= Records drawn from a data source =
· · ·

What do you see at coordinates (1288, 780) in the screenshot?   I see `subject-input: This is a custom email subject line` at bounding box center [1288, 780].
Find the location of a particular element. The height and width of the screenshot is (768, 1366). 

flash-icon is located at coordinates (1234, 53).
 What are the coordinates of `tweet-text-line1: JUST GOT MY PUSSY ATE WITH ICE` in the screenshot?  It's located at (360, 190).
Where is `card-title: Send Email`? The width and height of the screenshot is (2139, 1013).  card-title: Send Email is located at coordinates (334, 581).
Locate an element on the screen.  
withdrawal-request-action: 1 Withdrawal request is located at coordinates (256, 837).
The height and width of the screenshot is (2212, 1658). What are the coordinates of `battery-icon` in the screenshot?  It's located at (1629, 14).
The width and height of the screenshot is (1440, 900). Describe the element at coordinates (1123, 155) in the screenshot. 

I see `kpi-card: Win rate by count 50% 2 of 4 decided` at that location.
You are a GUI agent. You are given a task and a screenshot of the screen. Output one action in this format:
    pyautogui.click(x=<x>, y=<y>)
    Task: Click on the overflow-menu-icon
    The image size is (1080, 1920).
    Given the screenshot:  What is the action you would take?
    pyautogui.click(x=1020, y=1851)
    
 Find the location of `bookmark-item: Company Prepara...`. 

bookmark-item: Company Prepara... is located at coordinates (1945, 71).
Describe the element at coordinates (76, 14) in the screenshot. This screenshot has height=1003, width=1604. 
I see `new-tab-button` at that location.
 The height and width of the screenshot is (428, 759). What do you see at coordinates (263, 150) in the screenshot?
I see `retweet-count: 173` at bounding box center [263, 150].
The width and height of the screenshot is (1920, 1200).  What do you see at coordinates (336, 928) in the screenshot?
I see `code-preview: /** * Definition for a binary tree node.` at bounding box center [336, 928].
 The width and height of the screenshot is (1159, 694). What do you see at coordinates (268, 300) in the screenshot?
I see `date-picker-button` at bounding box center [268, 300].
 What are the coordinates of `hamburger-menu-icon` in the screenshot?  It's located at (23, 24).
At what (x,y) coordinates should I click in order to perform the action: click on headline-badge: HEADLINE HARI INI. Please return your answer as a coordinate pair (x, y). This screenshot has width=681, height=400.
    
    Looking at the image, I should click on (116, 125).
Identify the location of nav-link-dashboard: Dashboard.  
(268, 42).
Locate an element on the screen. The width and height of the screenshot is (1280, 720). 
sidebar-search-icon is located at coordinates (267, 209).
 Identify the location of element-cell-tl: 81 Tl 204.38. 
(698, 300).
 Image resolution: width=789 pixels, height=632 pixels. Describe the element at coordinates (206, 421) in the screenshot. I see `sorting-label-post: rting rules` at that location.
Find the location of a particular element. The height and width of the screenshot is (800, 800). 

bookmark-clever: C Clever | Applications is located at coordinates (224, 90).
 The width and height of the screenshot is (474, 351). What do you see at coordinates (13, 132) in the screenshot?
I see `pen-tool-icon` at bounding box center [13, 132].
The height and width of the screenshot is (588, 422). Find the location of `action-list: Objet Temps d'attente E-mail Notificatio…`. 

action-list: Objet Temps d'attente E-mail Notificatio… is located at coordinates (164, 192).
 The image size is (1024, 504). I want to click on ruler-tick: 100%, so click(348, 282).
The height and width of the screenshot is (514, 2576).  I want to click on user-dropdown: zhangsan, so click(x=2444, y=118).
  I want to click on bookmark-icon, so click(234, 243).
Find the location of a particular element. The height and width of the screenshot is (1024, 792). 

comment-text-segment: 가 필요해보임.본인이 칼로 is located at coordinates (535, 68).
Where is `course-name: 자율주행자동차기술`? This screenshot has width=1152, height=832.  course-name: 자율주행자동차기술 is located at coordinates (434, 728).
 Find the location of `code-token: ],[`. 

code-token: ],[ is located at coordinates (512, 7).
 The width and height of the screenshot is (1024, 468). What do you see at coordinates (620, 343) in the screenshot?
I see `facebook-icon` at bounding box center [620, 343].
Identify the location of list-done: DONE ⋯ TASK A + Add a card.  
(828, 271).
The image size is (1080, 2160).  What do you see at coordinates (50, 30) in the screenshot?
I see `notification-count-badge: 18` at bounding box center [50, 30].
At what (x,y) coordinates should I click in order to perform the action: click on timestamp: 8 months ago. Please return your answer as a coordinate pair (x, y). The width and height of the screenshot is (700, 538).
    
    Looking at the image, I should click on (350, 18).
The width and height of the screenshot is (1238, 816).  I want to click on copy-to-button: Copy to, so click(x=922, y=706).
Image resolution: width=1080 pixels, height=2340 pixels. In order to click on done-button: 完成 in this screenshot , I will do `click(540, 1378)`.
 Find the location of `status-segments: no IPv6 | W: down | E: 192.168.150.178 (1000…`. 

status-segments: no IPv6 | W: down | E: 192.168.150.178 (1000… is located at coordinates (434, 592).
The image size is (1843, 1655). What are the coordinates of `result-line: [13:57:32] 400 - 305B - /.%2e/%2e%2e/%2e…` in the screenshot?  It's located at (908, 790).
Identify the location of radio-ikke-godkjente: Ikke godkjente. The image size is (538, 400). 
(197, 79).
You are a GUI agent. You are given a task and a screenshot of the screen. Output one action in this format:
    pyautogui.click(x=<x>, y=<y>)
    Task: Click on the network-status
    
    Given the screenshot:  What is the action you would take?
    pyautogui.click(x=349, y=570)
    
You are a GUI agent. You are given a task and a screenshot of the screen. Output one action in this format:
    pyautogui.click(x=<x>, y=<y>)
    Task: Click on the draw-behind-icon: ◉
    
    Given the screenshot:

· · ·

= Task description =
Could you render the lines above as a JSON list of strings, one string per line, with blank lines left out?

= Reply =
[
  "What do you see at coordinates (1288, 780) in the screenshot?   I see `subject-input: This is a custom email subject line` at bounding box center [1288, 780].",
  "Find the location of a particular element. The height and width of the screenshot is (768, 1366). ",
  "flash-icon is located at coordinates (1234, 53).",
  " What are the coordinates of `tweet-text-line1: JUST GOT MY PUSSY ATE WITH ICE` in the screenshot?  It's located at (360, 190).",
  "Where is `card-title: Send Email`? The width and height of the screenshot is (2139, 1013).  card-title: Send Email is located at coordinates (334, 581).",
  "Locate an element on the screen.  ",
  "withdrawal-request-action: 1 Withdrawal request is located at coordinates (256, 837).",
  "The height and width of the screenshot is (2212, 1658). What are the coordinates of `battery-icon` in the screenshot?  It's located at (1629, 14).",
  "The width and height of the screenshot is (1440, 900). Describe the element at coordinates (1123, 155) in the screenshot. ",
  "I see `kpi-card: Win rate by count 50% 2 of 4 decided` at that location.",
  "You are a GUI agent. You are given a task and a screenshot of the screen. Output one action in this format:",
  "    pyautogui.click(x=<x>, y=<y>)",
  "    Task: Click on the overflow-menu-icon",
  "    The image size is (1080, 1920).",
  "    Given the screenshot:  What is the action you would take?",
  "    pyautogui.click(x=1020, y=1851)",
  " Find the location of `bookmark-item: Company Prepara...`. ",
  "bookmark-item: Company Prepara... is located at coordinates (1945, 71).",
  "Describe the element at coordinates (76, 14) in the screenshot. This screenshot has height=1003, width=1604. ",
  "I see `new-tab-button` at that location.",
  " The height and width of the screenshot is (428, 759). What do you see at coordinates (263, 150) in the screenshot?",
  "I see `retweet-count: 173` at bounding box center [263, 150].",
  "The width and height of the screenshot is (1920, 1200).  What do you see at coordinates (336, 928) in the screenshot?",
  "I see `code-preview: /** * Definition for a binary tree node.` at bounding box center [336, 928].",
  " The width and height of the screenshot is (1159, 694). What do you see at coordinates (268, 300) in the screenshot?",
  "I see `date-picker-button` at bounding box center [268, 300].",
  " What are the coordinates of `hamburger-menu-icon` in the screenshot?  It's located at (23, 24).",
  "At what (x,y) coordinates should I click in order to perform the action: click on headline-badge: HEADLINE HARI INI. Please return your answer as a coordinate pair (x, y). This screenshot has width=681, height=400.",
  "    Looking at the image, I should click on (116, 125).",
  "Identify the location of nav-link-dashboard: Dashboard.  ",
  "(268, 42).",
  "Locate an element on the screen. The width and height of the screenshot is (1280, 720). ",
  "sidebar-search-icon is located at coordinates (267, 209).",
  " Identify the location of element-cell-tl: 81 Tl 204.38. ",
  "(698, 300).",
  " Image resolution: width=789 pixels, height=632 pixels. Describe the element at coordinates (206, 421) in the screenshot. I see `sorting-label-post: rting rules` at that location.",
  "Find the location of a particular element. The height and width of the screenshot is (800, 800). ",
  "bookmark-clever: C Clever | Applications is located at coordinates (224, 90).",
  " The width and height of the screenshot is (474, 351). What do you see at coordinates (13, 132) in the screenshot?",
  "I see `pen-tool-icon` at bounding box center [13, 132].",
  "The height and width of the screenshot is (588, 422). Find the location of `action-list: Objet Temps d'attente E-mail Notificatio…`. ",
  "action-list: Objet Temps d'attente E-mail Notificatio… is located at coordinates (164, 192).",
  " The image size is (1024, 504). I want to click on ruler-tick: 100%, so click(348, 282).",
  "The height and width of the screenshot is (514, 2576).  I want to click on user-dropdown: zhangsan, so click(x=2444, y=118).",
  "  I want to click on bookmark-icon, so click(234, 243).",
  "Find the location of a particular element. The height and width of the screenshot is (1024, 792). ",
  "comment-text-segment: 가 필요해보임.본인이 칼로 is located at coordinates (535, 68).",
  "Where is `course-name: 자율주행자동차기술`? This screenshot has width=1152, height=832.  course-name: 자율주행자동차기술 is located at coordinates (434, 728).",
  " Find the location of `code-token: ],[`. ",
  "code-token: ],[ is located at coordinates (512, 7).",
  " The width and height of the screenshot is (1024, 468). What do you see at coordinates (620, 343) in the screenshot?",
  "I see `facebook-icon` at bounding box center [620, 343].",
  "Identify the location of list-done: DONE ⋯ TASK A + Add a card.  ",
  "(828, 271).",
  "The image size is (1080, 2160).  What do you see at coordinates (50, 30) in the screenshot?",
  "I see `notification-count-badge: 18` at bounding box center [50, 30].",
  "At what (x,y) coordinates should I click in order to perform the action: click on timestamp: 8 months ago. Please return your answer as a coordinate pair (x, y). The width and height of the screenshot is (700, 538).",
  "    Looking at the image, I should click on (350, 18).",
  "The width and height of the screenshot is (1238, 816).  I want to click on copy-to-button: Copy to, so click(x=922, y=706).",
  "Image resolution: width=1080 pixels, height=2340 pixels. In order to click on done-button: 完成 in this screenshot , I will do `click(540, 1378)`.",
  " Find the location of `status-segments: no IPv6 | W: down | E: 192.168.150.178 (1000…`. ",
  "status-segments: no IPv6 | W: down | E: 192.168.150.178 (1000… is located at coordinates (434, 592).",
  "The image size is (1843, 1655). What are the coordinates of `result-line: [13:57:32] 400 - 305B - /.%2e/%2e%2e/%2e…` in the screenshot?  It's located at (908, 790).",
  "Identify the location of radio-ikke-godkjente: Ikke godkjente. The image size is (538, 400). ",
  "(197, 79).",
  "You are a GUI agent. You are given a task and a screenshot of the screen. Output one action in this format:",
  "    pyautogui.click(x=<x>, y=<y>)",
  "    Task: Click on the network-status",
  "    Given the screenshot:  What is the action you would take?",
  "    pyautogui.click(x=349, y=570)",
  "You are a GUI agent. You are given a task and a screenshot of the screen. Output one action in this format:",
  "    pyautogui.click(x=<x>, y=<y>)",
  "    Task: Click on the draw-behind-icon: ◉",
  "    Given the screenshot:"
]